Energy Department Says It Has ‘Mandate’ to Force ‘Market Transformation’ for Household Appliances
Assistant Secretary of Energy Cathy Zoi said Thursday that the U.S. Department of Energy has a “mandate” to issue regulations that will determine what household appliances are available to Americans in the future.
Friday, September 17, 2010
Washington (CNSNews.com) – Assistant Energy Secretary Cathy Zoi said Thursday that the U.S. Department of Energy has a “mandate” to issue regulations to determine what household appliances are available to Americans in the future.
Speaking at the inaugural meeting of the recently reestablished Secretary of Energy Advisory Board (SEAB), Zoi pointed to four tactics the Obama administration intends to use to advance the “deployment of clean energy.”
The first three include government subsidies for private-sector green energy projects; special tax incentives for green energy projects; and low-interest government-backed loans for green energy projects.
“The fourth one, which the secretary and I love,” said Zoi, “is where we have a mandate.

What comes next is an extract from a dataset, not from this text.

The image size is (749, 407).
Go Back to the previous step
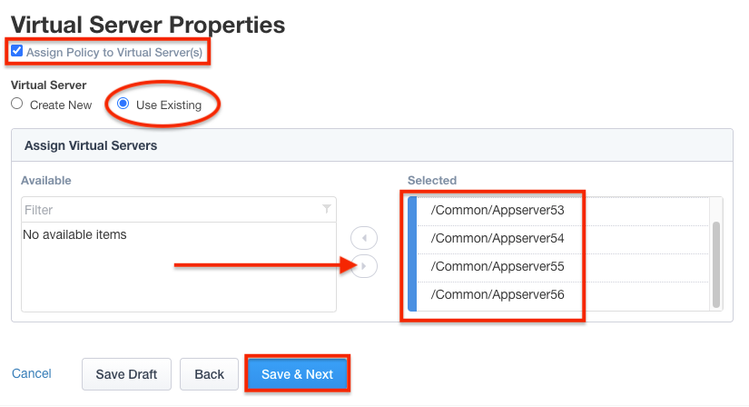click(x=209, y=374)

Where we can actually just issue regulations and do market transformation.”
Zoi was referring to authority the department has under the Energy Policy and Conservation Act of 1975, as amended by the Energy Policy Act of 2005. That law gives the DOE the power to set efficiency standards for energy-consuming products.
“That’s an existing statute that this Department of Energy is going to make work really hard,” Zoi said. “We’ve already issued appliance standards that are going to save the American public somewhere between $250 billion and $300 billion over the next 20 years, just by getting the crummy stuff off the market.”

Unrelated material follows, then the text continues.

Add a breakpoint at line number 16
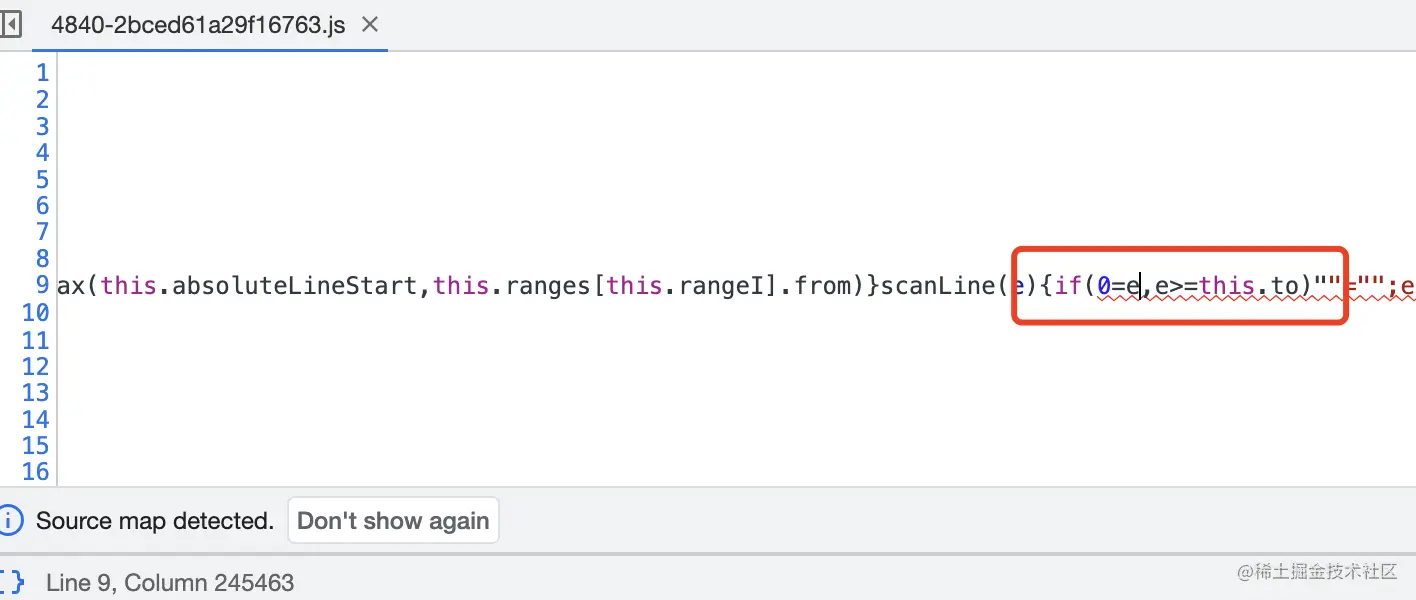 36,472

Energy Secretary Steven Chu, who also spoke at the meeting, announced in April that the department had finalized five new “higher energy efficiency standards” for commercial clothes washers, small electric motors, water heaters, direct heating equipment and pool heaters.
Standards for 10 additional categories of products are expected to be finalized by the end of next year, according to a DOE spokeswoman. These will include new standards for refrigerators, microwave ovens, residential and mobile home furnaces, fluorescent light ballasts, residential clothes washers and dryers, room and central air conditioners, and battery chargers.
“We’re going to update [the standards] more frequently” said Zoi. “We have the power to do that in the statute.”
Before becoming President Barack Obama’s assistant secretary of energy for energy efficiency and renewable energy, Zoi served as environmental adviser to President Bill Clinton and the founding CEO of former Vice President Al Gore’s Alliance for Climate Protection.
Zoi said that stricter federal energy efficiency standards will “drive innovation” and are “cost effective.”
“As the secretary [Chu] says, ‘We’re going to make people save money for themselves,’” Zoi said. “They haven’t dumped the dollar bills on the ground yet.”
The SEAB was first chartered in the George H. W. Bush administration, but it was disbanded by President George W. Bush’s Energy Secretary Samuel Bodman. Chu reestablished the advisory board in August.
Jen Stutsman, an Energy Department spokeswoman, told CNSNews.com that energy efficiency regulations issued by the department are designed to help consumers and manufacturers.
“Our goal is to develop standards that are both technically feasible and economically justified and that maximize the benefits to consumers while minimizing any negative impacts on manufacturers or others,” Stutsman said.
At the first meeting of the reestablished board on Thursday, Chu said energy and science are vital to the country’s future, as is the work of the DOE.
“We feel that beyond just energy, science is at the heart of what will keep America prosperous in the coming years,” Chu said.
The 12-member board includes former government officials and corporate executives, including Clinton Director of Central Intelligence John Deutch; Clinton Defense Secretary William Perry and former Clinton Labor Secretary Alexis Herman; and former Lockheed Martin CEO Norman Augustine.